* Exercise goal
Retype the whole git patch below without changing any character.

* Text section
= = = =

From 585e6786ea12b3b03c27052050bed6f458570f0f Mon Sep 17 00:00:00 2001
From: Honglu Fan <honglu2875@gmail.com>
Date: Sun, 17 Dec 2023 07:47:55 +0000
Subject: [PATCH 2/9] add warning; adjust verbose

---
 aria/run.py    | 2 +-
 aria/sample.py | 2 +-
 aria/utils.py  | 4 ++++
 3 files changed, 6 insertions(+), 2 deletions(-)

diff --git a/aria/run.py b/aria/run.py
index e3c3b6b..84d7a9c 100644
--- a/aria/run.py
+++ b/aria/run.py
@@ -245,7 +245,7 @@ def _quantize(module, key, input_shape):
         output_queue = Queue()
         player = Thread(target=_play, args=(input_queue, output_queue))
         player.start()
-        for token in greedy_sample(**kwargs, stream_tokens=True, verbose=True):
+        for token in greedy_sample(**kwargs, stream_tokens=True, verbose=False):
             input_queue.put_nowait(tokenizer.decode(token)[0])
         input_queue.put(None)
         player.join()
diff --git a/aria/sample.py b/aria/sample.py
index f495699..dd72b5e 100644
--- a/aria/sample.py
+++ b/aria/sample.py
@@ -118,7 +118,7 @@ def greedy_sample(
     temperature: float = 0.85,
     top_p: float = 0.9,
     stream_tokens: bool = False,
-    verbose: bool = False,
+    verbose: bool = True,
 ):
     """Performs greedy (top_p) autoregressive sampling on a batch of prompts.
 
diff --git a/aria/utils.py b/aria/utils.py
index e8c6155..9af5e7a 100644
--- a/aria/utils.py
+++ b/aria/utils.py
@@ -88,6 +88,7 @@ def _play(input_queue: Queue, output_queue: Queue):
     Credits to @maxreciprocate
     """

= = = =

* Information provided
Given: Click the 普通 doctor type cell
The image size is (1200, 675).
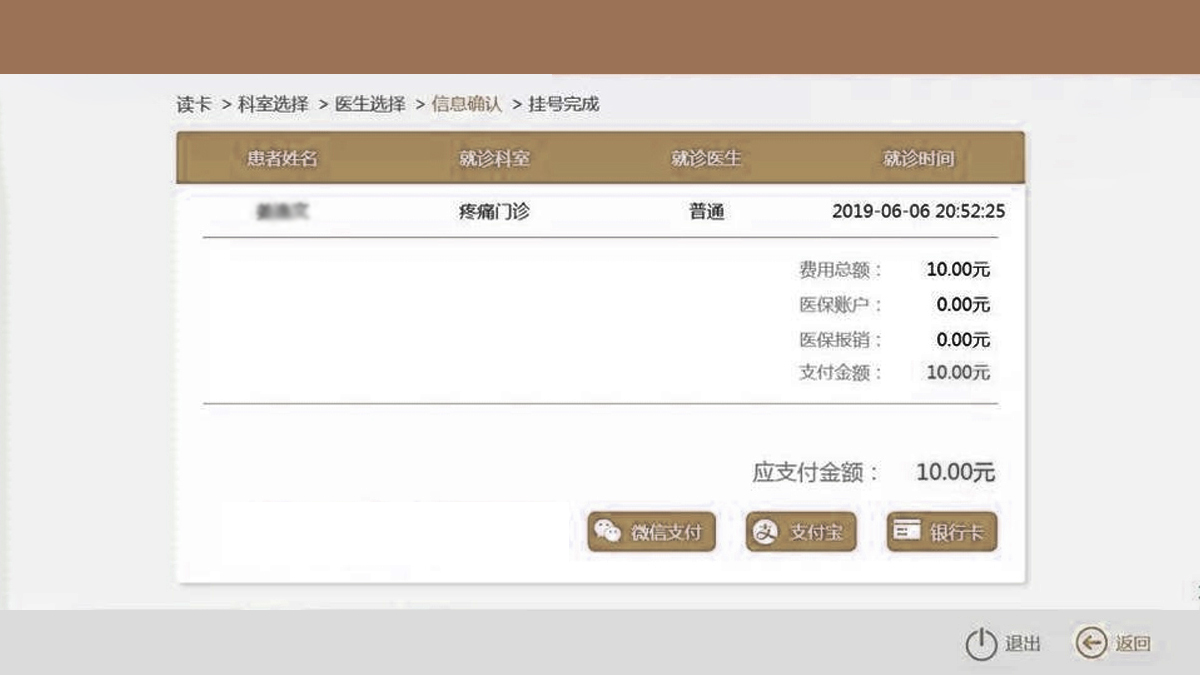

= = = =

* Exercise output
From 585e6786ea12b3b03c27052050bed6f458570f0f Mon Sep 17 00:00:00 2001
From: Honglu Fan <honglu2875@gmail.com>
Date: Sun, 17 Dec 2023 07:47:55 +0000
Subject: [PATCH 2/9] add warning; adjust verbose

---
 aria/run.py    | 2 +-
 aria/sample.py | 2 +-
 aria/utils.py  | 4 ++++
 3 files changed, 6 insertions(+), 2 deletions(-)

diff --git a/aria/run.py b/aria/run.py
index e3c3b6b..84d7a9c 100644
--- a/aria/run.py
+++ b/aria/run.py
@@ -245,7 +245,7 @@ def _quantize(module, key, input_shape):
         output_queue = Queue()
         player = Thread(target=_play, args=(input_queue, output_queue))
         player.start()
-        for token in greedy_sample(**kwargs, stream_tokens=True, verbose=True):
+        for token in greedy_sample(**kwargs, stream_tokens=True, verbose=False):
             input_queue.put_nowait(tokenizer.decode(token)[0])
         input_queue.put(None)
         player.join()
diff --git a/aria/sample.py b/aria/sample.py
index f495699..dd72b5e 100644
--- a/aria/sample.py
+++ b/aria/sample.py
@@ -118,7 +118,7 @@ def greedy_sample(
     temperature: float = 0.85,
     top_p: float = 0.9,
     stream_tokens: bool = False,
-    verbose: bool = False,
+    verbose: bool = True,
 ):
     """Performs greedy (top_p) autoregressive sampling on a batch of prompts.
 
diff --git a/aria/utils.py b/aria/utils.py
index e8c6155..9af5e7a 100644
--- a/aria/utils.py
+++ b/aria/utils.py
@@ -88,6 +88,7 @@ def _play(input_queue: Queue, output_queue: Queue):
     Credits to @maxreciprocate
     """